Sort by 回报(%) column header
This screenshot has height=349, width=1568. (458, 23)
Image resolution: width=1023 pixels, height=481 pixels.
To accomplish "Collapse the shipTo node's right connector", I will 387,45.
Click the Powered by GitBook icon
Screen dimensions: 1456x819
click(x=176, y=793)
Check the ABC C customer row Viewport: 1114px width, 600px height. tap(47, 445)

...

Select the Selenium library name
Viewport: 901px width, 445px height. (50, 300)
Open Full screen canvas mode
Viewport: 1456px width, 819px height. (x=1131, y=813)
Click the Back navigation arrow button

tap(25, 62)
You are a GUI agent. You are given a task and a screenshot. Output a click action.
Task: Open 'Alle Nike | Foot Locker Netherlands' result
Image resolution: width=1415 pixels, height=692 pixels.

* * *

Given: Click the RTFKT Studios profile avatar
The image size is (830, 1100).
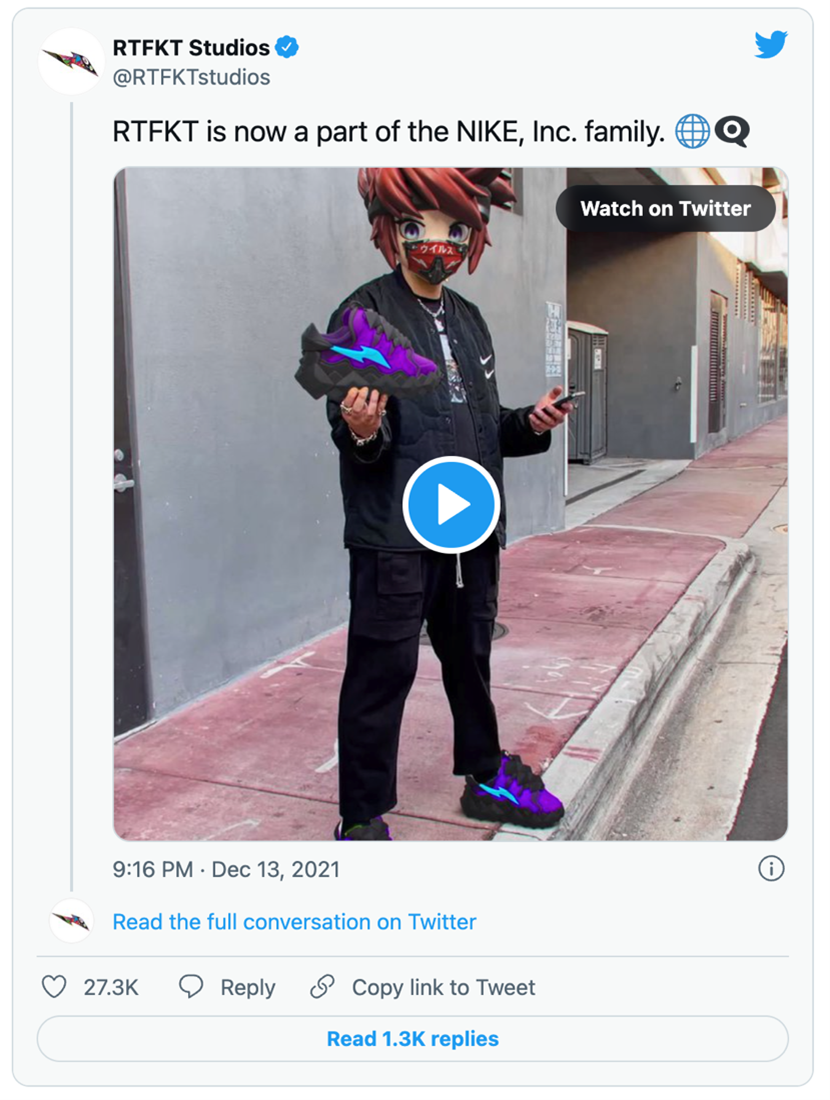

__WHAT YOU ARE ASKED TO DO__
Going back to the entries above, set down exactly the lines that begin at the one with "Sort by 回报(%) column header" and end at the one with "Check the ABC", both included, and nothing else.

__REPLY__
Sort by 回报(%) column header
This screenshot has height=349, width=1568. (458, 23)
Image resolution: width=1023 pixels, height=481 pixels.
To accomplish "Collapse the shipTo node's right connector", I will 387,45.
Click the Powered by GitBook icon
Screen dimensions: 1456x819
click(x=176, y=793)
Check the ABC C customer row Viewport: 1114px width, 600px height. tap(47, 445)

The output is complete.